На этом собрании, или встрече, мисс Мерстон подавала чай всем нам. Мне кажется, что это была ее идея, а также, что она делала попытку "сделать все возможное", чтобы понравиться тем студентам, которые будут на ее попечении в течение предстоящей зимы. Мы все слушали, как она и м-р Гурджиев обсуждали различные стороны функционирования Института - главным образом практические проблемы - распределение работы и т. д. - но единственным особым воспоминанием о той встрече было то, как мисс Мерстон обслуживала нас чаем. Вместо того, чтобы сидеть на одном месте, наливая чай и подавая его нам, она наливала каждую чашку стоя, а затем подносила ее каждому. Она имела, к несчастью для нее, физическую привычку - она была столь деликатной, в действительности, что это казалось своего рода изысканностью - слабо испускать "дух" каждый раз, как она наклонялась, подавая каждому его или ее чашку чая. Неизбежно происходил довольно слабый одиночный "выстрел", при котором она немедленно говорила: "Извините меня," и выпрямлялась.

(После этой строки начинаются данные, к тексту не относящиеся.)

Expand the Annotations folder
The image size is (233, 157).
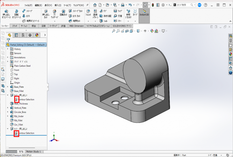tap(8, 57)
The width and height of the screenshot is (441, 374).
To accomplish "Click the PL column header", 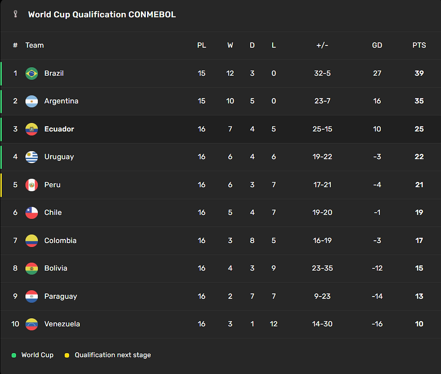I will point(202,45).
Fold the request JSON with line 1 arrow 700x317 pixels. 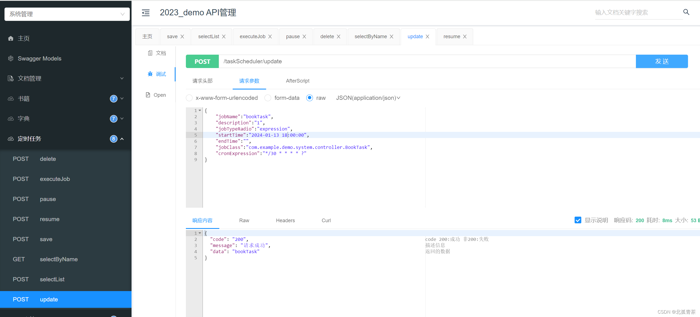pyautogui.click(x=200, y=110)
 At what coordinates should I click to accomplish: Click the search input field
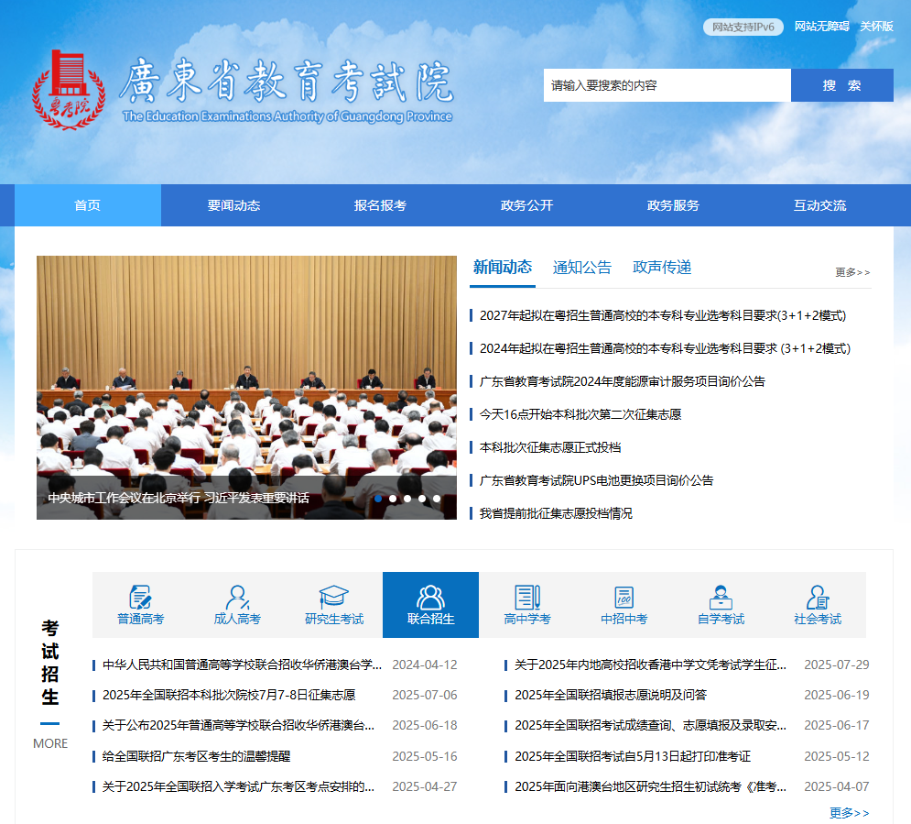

Все мы забавлялись и были смущены этим, но никто не забавлялся больше, чем Гурджиев. Он внимательно наблюдал за ней со слабой улыбкой на лице, и невозможно было не заметить, как все мы "прислушивались" к мисс Мерстон. Как будто не в состоянии контролировать себя больше, он начал говорить. Он сказал, что мисс Мерстон является особым человеком, со многими качествами, которые могли быть сразу не видны случайному зрителю. (Когда он хотел, он мог быть очень многословным и цветистым в английском языке). В качестве примера одного из ее качеств, он сослался на тот факт, что она имела совершенно исключительный способ обслуживания чаем. Это только мисс Мерстон подносила чай в сопровождении небольшого резкого "выстрела", подобно маленькой пушке. "Но так деликатно, так утонченно, - сказал он, - что необходимо быть бдительным и весьма восприимчивым, чтобы услышать его". Он продолжал отмечать, что мы должны заметить ее крайнюю воспитанность - она неизменно извинялась сама после каждого раза. Затем он сравнил эту ее "грацию" с другими светскими любезностями, заявив, что она была не только необычной, но даже большого мастерства, совершенно оригинальной.
Невозможно было не восхищаться самообладанием мисс Мерстон во время этого безжалостного бесконечного комментария о ее неудачной привычке. В то время как это был очевидный "пердеж", никто из нас не мог употребить, даже про себя, этого грубого слова. Так, как Гурджиев говорил об этом, привычка стала практически "внушающей любовь" нам, заставляла нас чувствовать симпатию и нежность к мисс Мерстон. "Окончательным результатом" этой безжалостной игры слов было то, что все мы почувствовали такую непосредственную, настоящую симпатию к мисс Мерстон, какой никто из нас не чувствовал прежде. Я часто удивлялся, как тогда так или иначе Гурджиев использовал эту незначительную слабость в непробиваемом на вид "панцире" мисс Мерстон для сведения ее с уровня строгого "директора" к более человеческому представлению в умах присутствовавших. Было определенно невозможно для нас принимать мисс Мерстон также серьезно с того времени; и было так же равно невозможно сильно не любить ее - она казалась, с того времени, даже более человечной и так же подверженной ошибкам. Что касается меня самого, я никогда не слышал деликатного "пукания" в своей жизни без того, чтобы это не сопровождалось в моем уме нежным воспоминанием о мисс Мерстон.
Я не буду теперь заявлять, что привычка мисс Мерстон заставила меня действительно полюбить ее, но она определенно привела близко к достижению цели. Именно время, когда мы были способны работать вместе без трудностей или враждебности, я приписываю ее привычке или, по крайней мере, моей памяти об этом. Для меня было и остается невозможным всем сердцем презирать любого, кто является, по какой-нибудь причине, комической фигурой. Это был трогательный аспект данной истории, и так как привычка является относительно всеобщей, мы неизбежно смеялись про себя так же, как и тогда, когда мы смеялись за ее спиной. Даже фраза, что мы всегда делали вещи "за ее спиной", немедленно, приобретала веселый оттенок. В действительности, ничего не могло быть более подходящим для нее. Даже одного ее "выстрела" или упоминания о них было достаточно, чтобы вызвать в нас взрывы смеха. И мы, как дети, конечно, отпускали подробные беспощадные шутки об устойчивости стен в ее комнате, разрушающихся от постоянного заградительного огня.